What you will do:
From the line that contains "Check the box for the 5C3C645B HEIC file" to the last line of the data below, transcribe every line exactly. Do not include the pictures.

Extracted data:
== Segment start ==
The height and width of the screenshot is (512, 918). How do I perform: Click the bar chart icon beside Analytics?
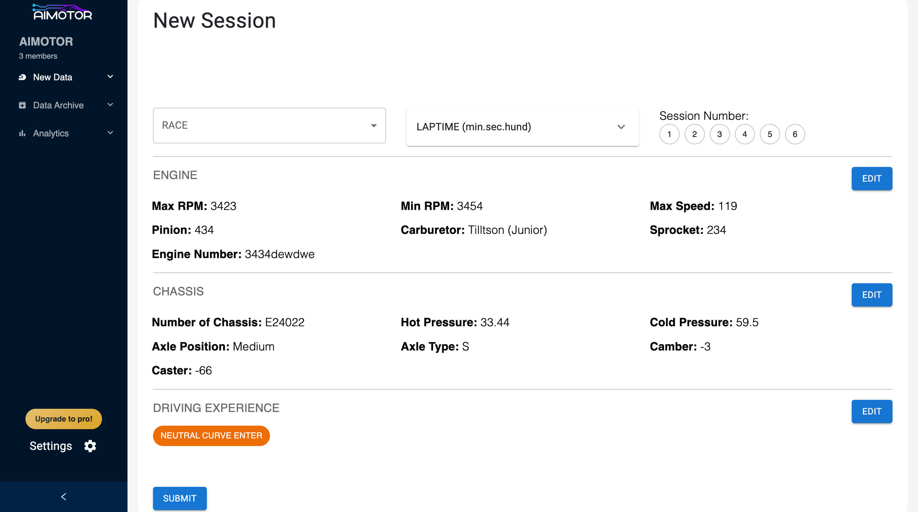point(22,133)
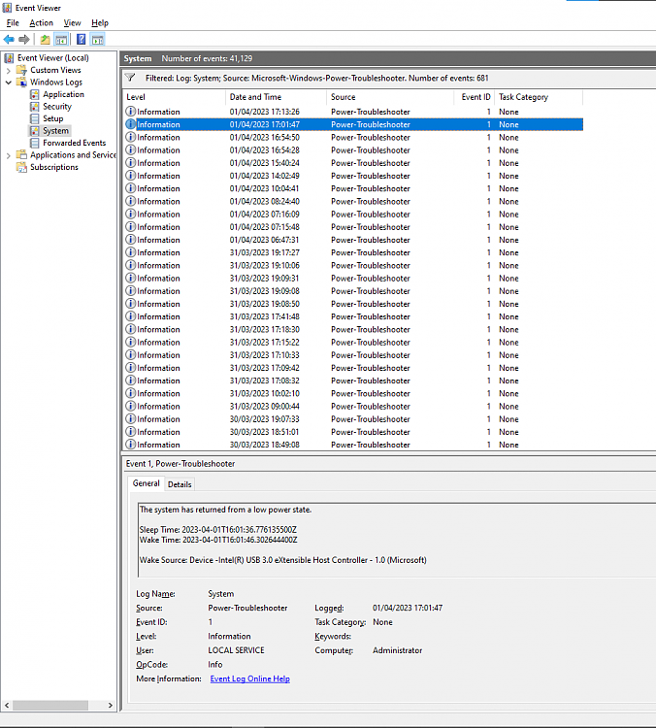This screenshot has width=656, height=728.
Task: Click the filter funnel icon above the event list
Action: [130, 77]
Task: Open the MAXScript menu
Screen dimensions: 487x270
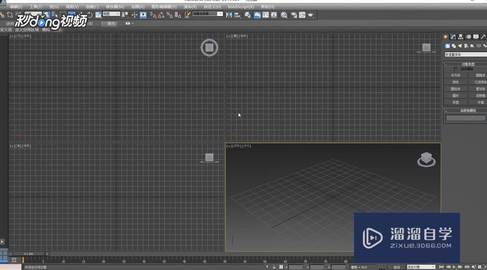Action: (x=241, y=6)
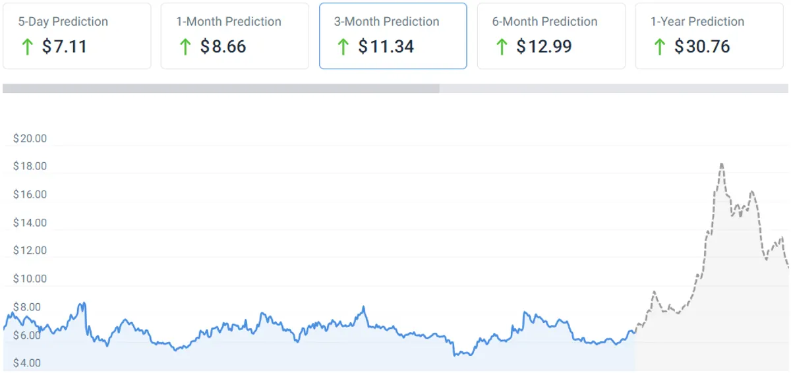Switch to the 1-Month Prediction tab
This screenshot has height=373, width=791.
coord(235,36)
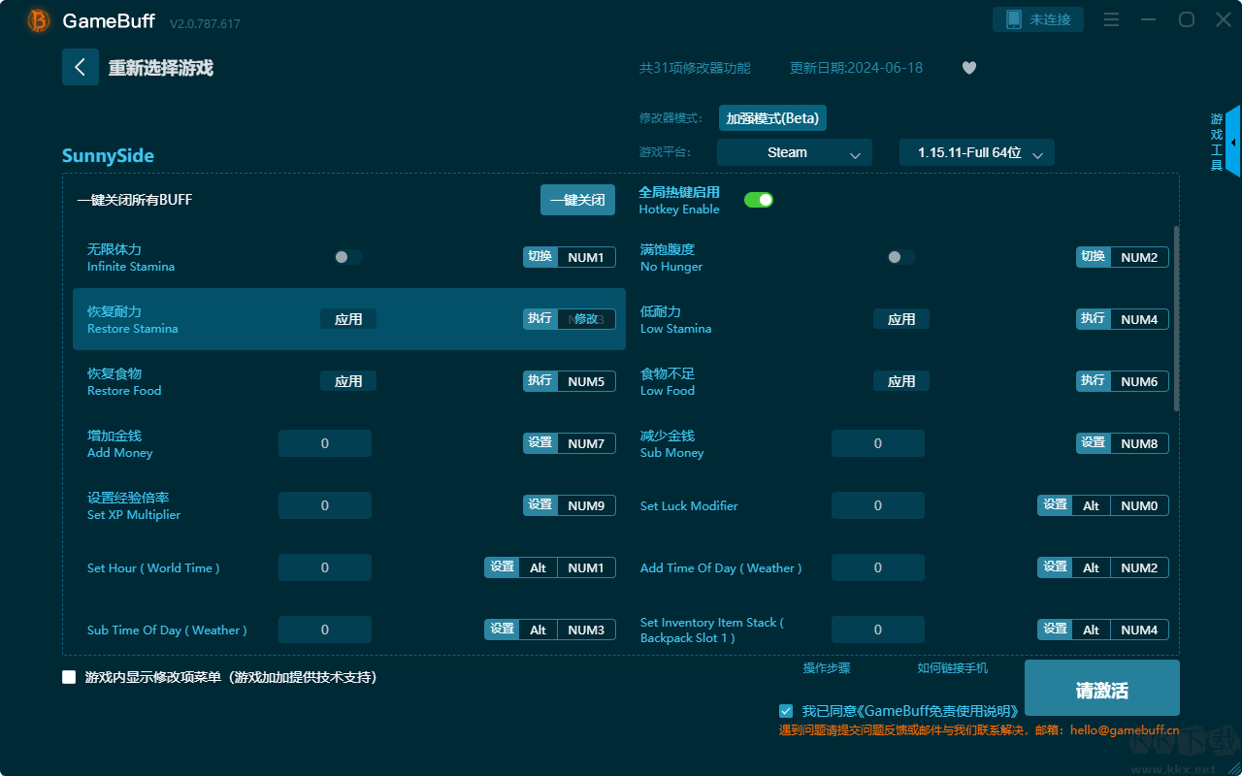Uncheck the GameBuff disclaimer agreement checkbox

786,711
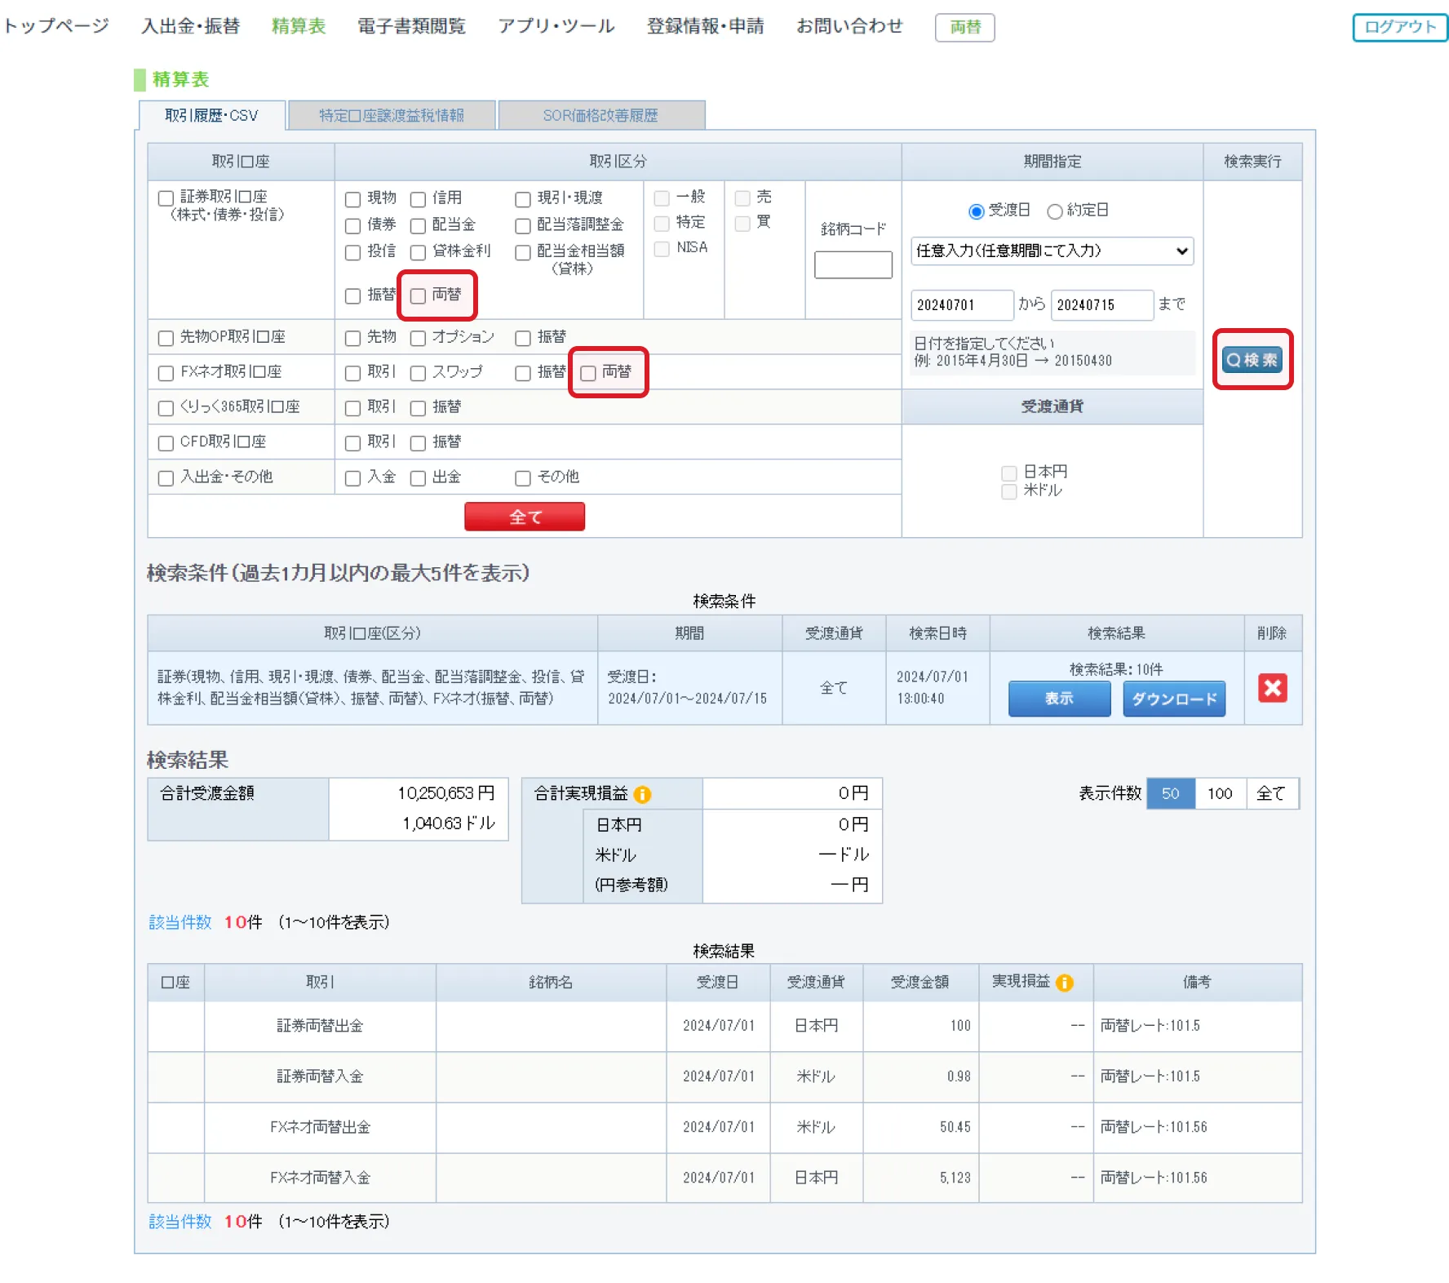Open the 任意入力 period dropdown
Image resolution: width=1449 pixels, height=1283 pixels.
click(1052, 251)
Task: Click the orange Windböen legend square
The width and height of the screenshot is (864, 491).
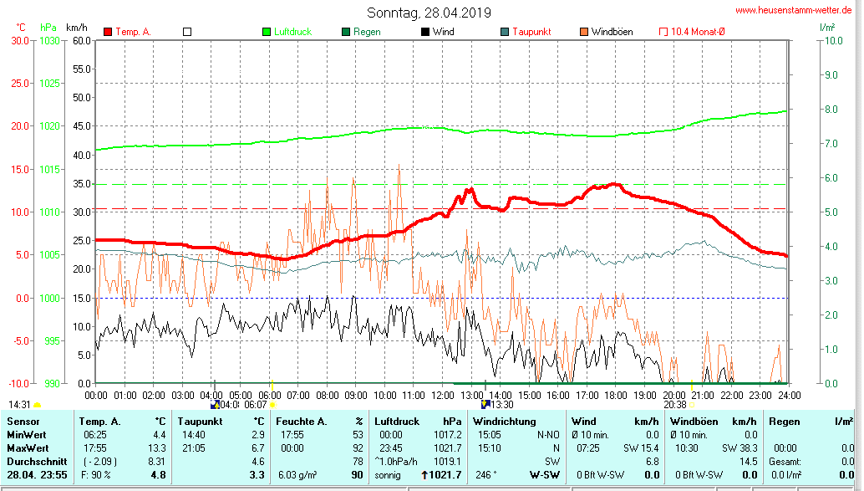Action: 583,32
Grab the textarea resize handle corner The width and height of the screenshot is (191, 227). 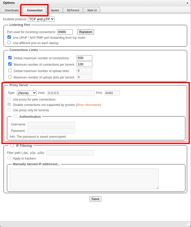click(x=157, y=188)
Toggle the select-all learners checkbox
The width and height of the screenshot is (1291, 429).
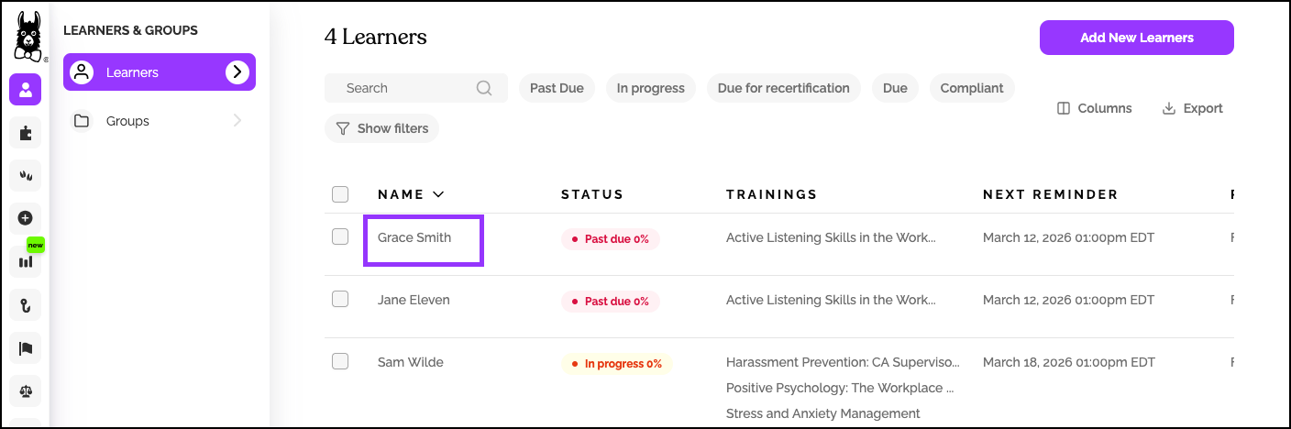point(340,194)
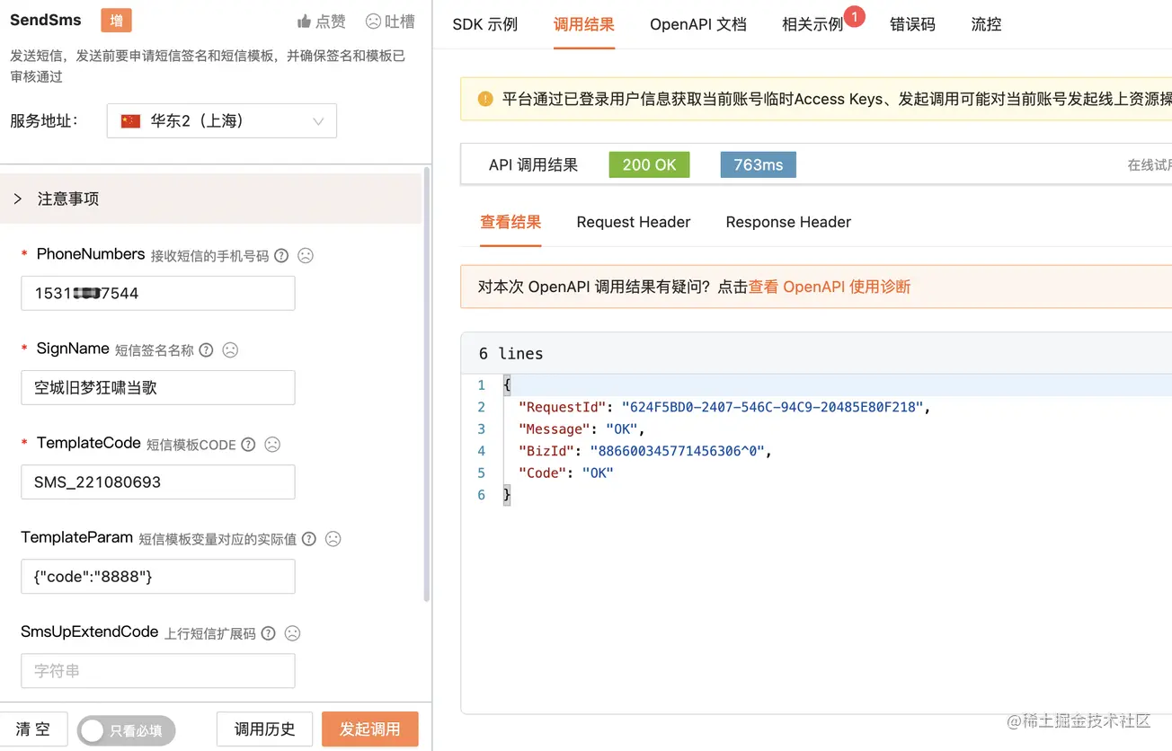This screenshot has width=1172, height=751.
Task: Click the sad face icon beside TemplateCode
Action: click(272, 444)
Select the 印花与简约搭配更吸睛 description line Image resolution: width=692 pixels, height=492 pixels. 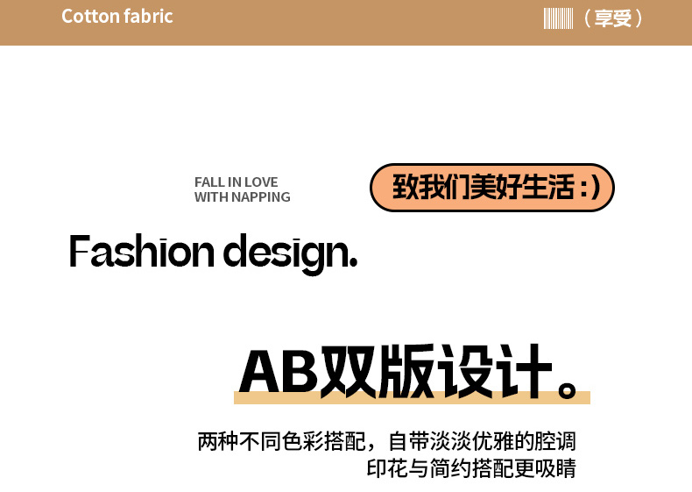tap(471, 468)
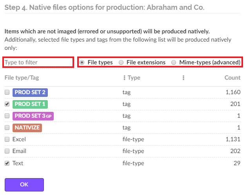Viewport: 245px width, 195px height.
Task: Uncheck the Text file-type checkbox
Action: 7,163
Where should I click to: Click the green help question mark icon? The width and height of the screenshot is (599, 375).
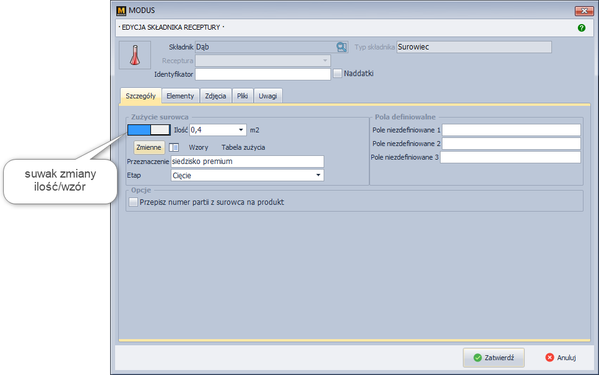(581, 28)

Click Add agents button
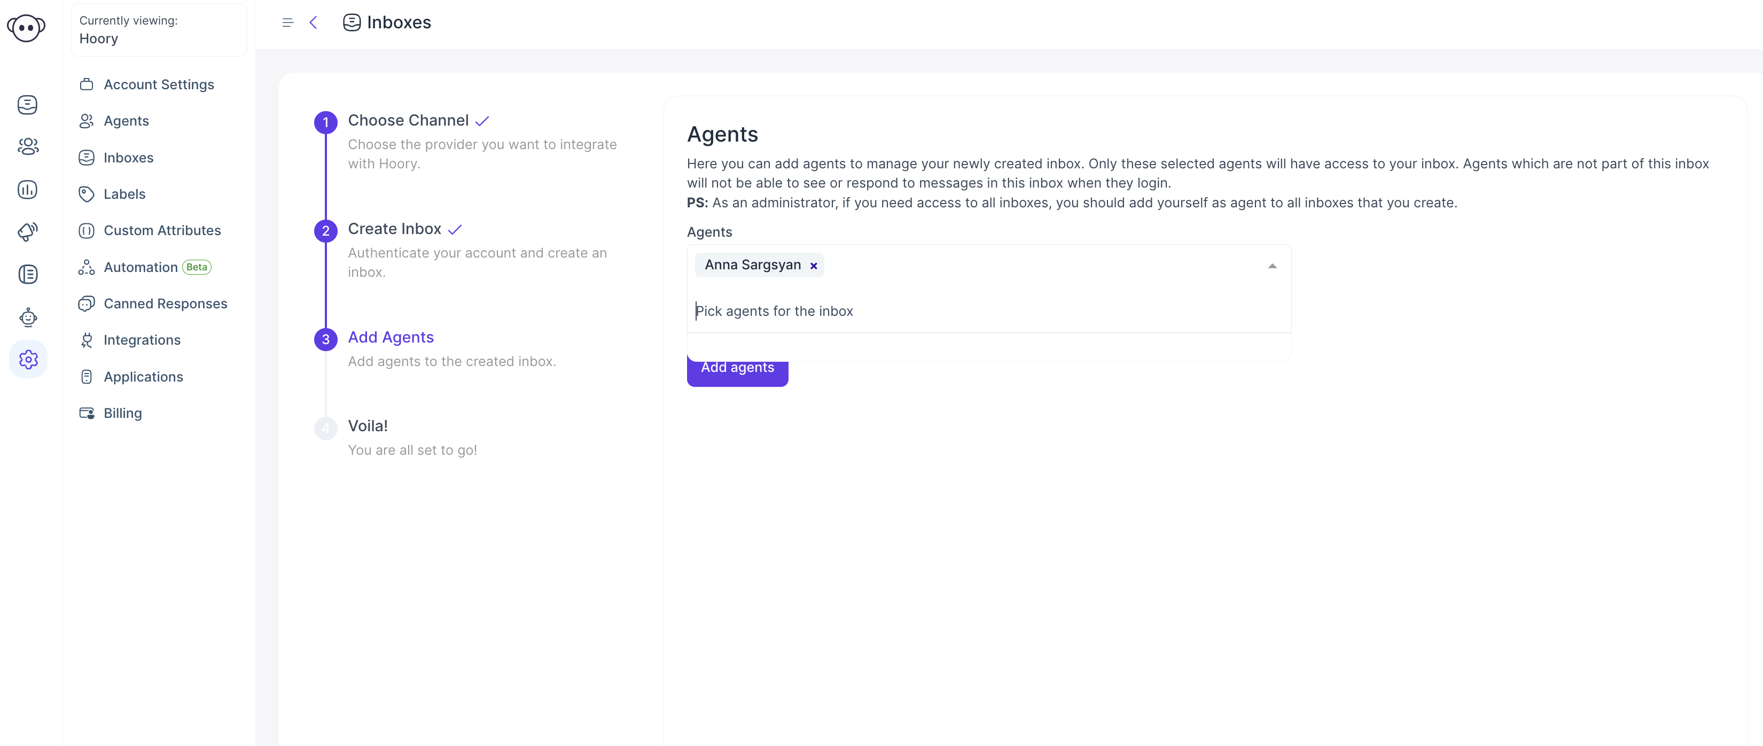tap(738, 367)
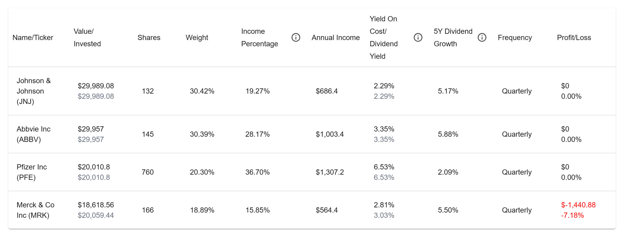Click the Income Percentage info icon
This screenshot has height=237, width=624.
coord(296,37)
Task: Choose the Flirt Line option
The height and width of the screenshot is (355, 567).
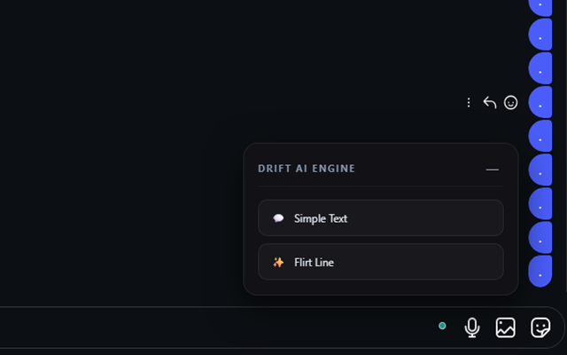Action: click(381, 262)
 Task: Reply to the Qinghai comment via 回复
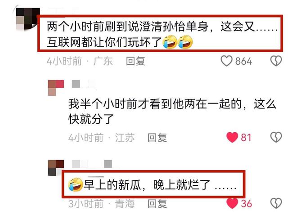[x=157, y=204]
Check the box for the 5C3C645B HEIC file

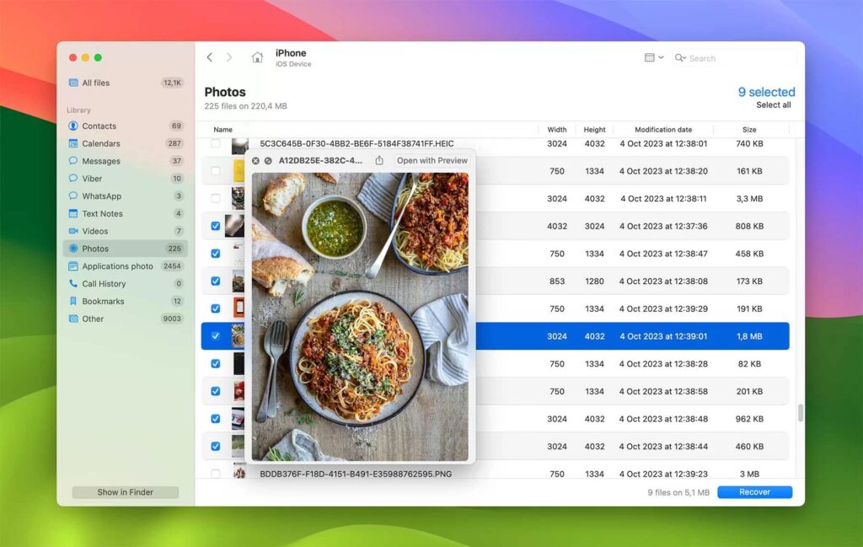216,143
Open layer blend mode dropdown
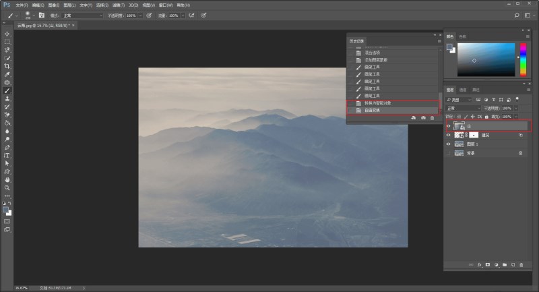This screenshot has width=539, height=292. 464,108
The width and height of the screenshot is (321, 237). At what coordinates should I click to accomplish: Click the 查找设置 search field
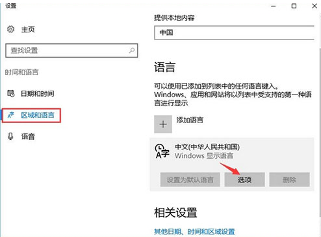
== Segment end ==
Result below:
Check the box for the 5C3C645B HEIC file

216,143
Open layer blend mode dropdown
This screenshot has width=539, height=292. 464,108
The width and height of the screenshot is (321, 237). At what coordinates should I click to accomplish: Click the 查找设置 search field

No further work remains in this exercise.